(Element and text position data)
::::::::

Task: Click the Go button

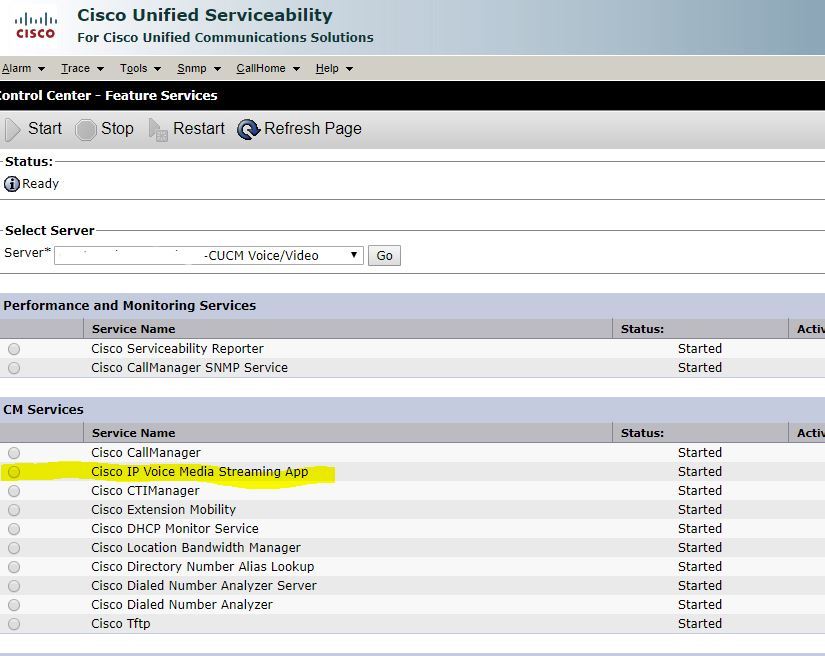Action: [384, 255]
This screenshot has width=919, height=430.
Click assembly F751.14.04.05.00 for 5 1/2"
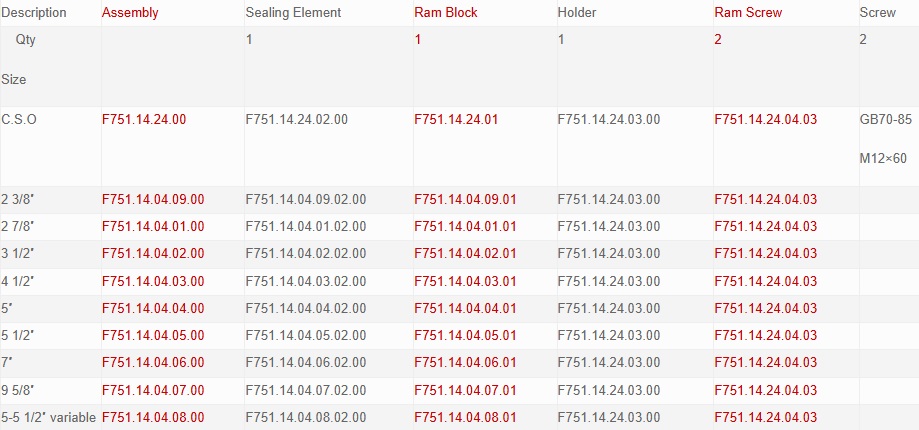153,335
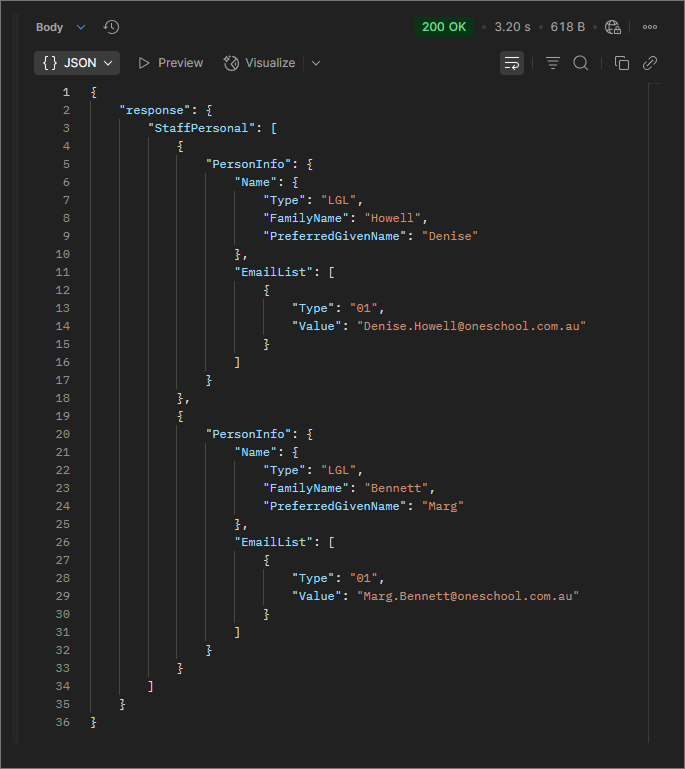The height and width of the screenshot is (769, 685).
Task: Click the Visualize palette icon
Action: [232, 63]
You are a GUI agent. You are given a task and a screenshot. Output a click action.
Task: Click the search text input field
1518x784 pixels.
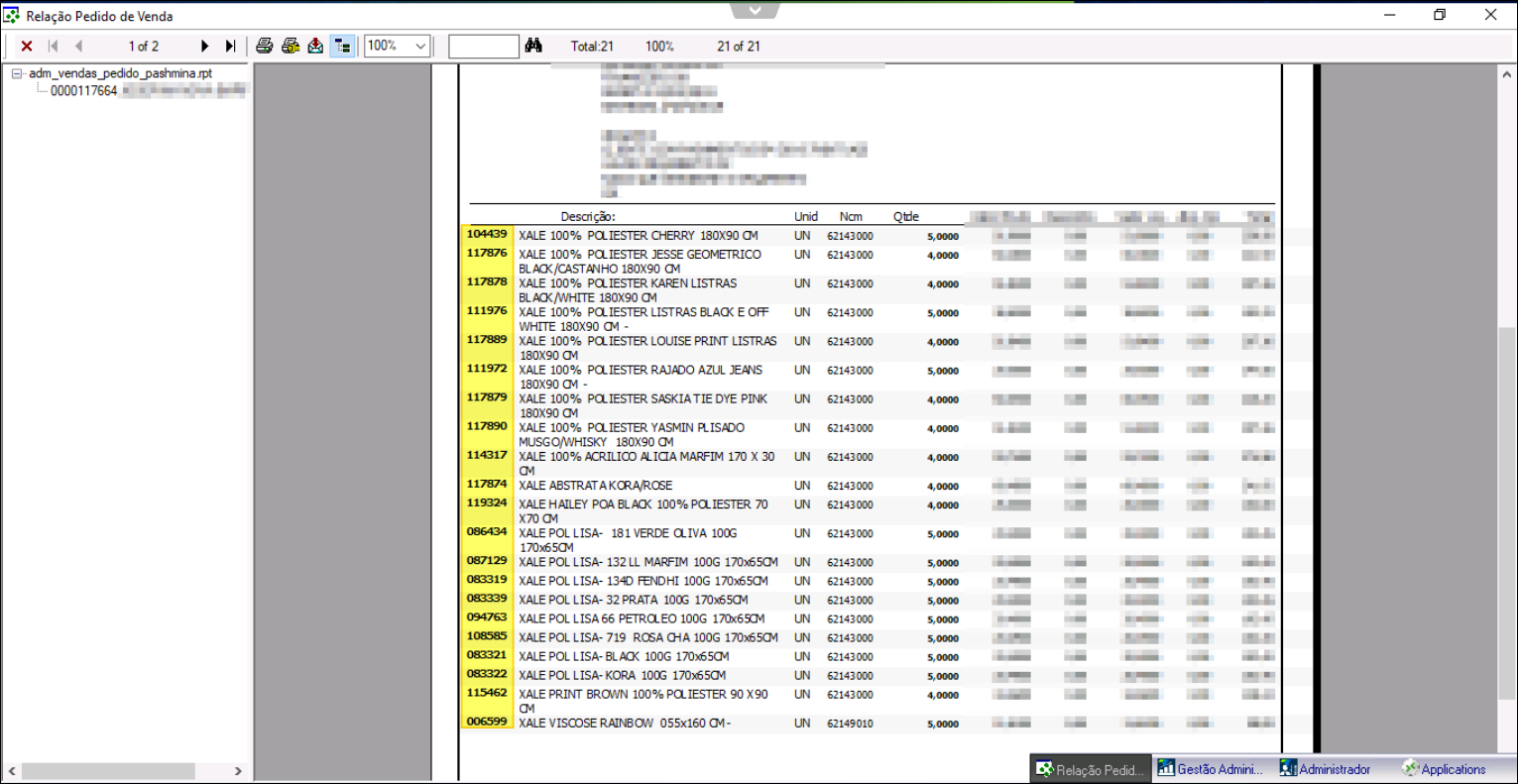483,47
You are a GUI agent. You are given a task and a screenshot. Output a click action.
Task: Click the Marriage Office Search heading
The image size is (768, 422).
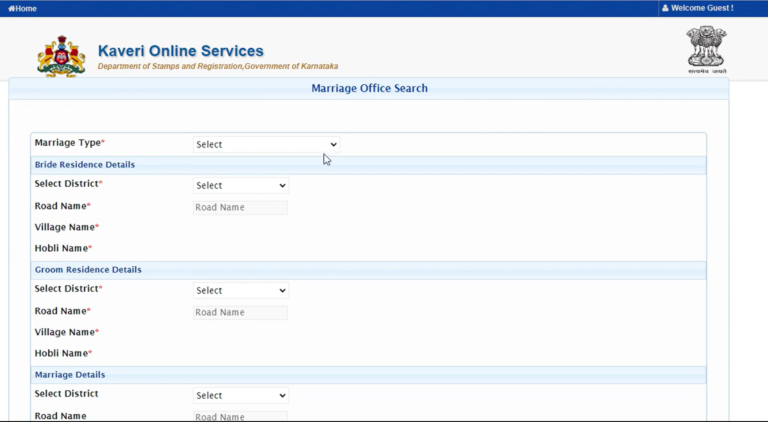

::::::::

Task directions: Transcribe the listing above word for word, every line of it, and omit the pictures from your copy.

Full response:
Task: Click the Go button

Action: [384, 255]
This screenshot has width=919, height=430.
Click assembly F751.14.04.05.00 for 5 1/2"
153,335
The height and width of the screenshot is (769, 685).
Task: Click the Visualize palette icon
Action: [232, 63]
You are a GUI agent. You are given a task and a screenshot. Output a click action.
Task: Click the search text input field
1518x784 pixels.
483,47
You are a GUI agent. You are given a task and a screenshot. Output a click action.
Task: Click the Marriage Office Search heading
The image size is (768, 422).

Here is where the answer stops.